_EXERCISE INSTRUCTIONS_.
When the line containing "The image size is (1450, 840)." is reached, begin reproducing lines exactly and continue through the last line of the records below.
(INFORMATION Opens)
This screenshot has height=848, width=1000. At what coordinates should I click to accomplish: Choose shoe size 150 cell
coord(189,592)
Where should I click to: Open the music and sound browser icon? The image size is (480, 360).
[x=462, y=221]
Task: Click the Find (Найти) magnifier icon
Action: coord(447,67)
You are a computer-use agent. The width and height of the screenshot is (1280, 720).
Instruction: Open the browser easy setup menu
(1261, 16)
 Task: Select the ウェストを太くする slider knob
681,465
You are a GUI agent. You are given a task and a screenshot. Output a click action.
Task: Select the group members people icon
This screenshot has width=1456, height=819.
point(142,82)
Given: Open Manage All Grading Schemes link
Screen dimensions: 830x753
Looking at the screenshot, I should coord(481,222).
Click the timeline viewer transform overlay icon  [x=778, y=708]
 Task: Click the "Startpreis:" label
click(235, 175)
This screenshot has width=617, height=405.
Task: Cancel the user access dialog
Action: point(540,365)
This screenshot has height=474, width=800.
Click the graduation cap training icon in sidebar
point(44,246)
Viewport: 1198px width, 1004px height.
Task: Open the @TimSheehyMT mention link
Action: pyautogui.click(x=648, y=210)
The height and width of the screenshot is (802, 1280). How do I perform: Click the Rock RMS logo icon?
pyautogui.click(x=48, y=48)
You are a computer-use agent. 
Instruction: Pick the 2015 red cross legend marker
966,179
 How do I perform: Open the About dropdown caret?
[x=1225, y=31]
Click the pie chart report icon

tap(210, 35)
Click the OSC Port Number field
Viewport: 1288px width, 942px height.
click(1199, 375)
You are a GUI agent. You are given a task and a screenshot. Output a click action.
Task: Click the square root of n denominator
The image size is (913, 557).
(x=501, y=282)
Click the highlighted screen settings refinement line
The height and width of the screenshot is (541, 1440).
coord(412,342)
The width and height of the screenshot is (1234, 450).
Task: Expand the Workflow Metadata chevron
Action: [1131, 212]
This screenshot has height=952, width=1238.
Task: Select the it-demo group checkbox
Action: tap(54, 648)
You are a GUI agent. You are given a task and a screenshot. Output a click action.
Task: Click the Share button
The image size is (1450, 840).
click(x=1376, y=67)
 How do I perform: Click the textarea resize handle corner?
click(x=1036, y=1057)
(INFORMATION Closes)
_EXPECTED OUTPUT_.
The image size is (1450, 840).
click(x=1376, y=67)
 How do I perform: Click the textarea resize handle corner?
click(x=1036, y=1057)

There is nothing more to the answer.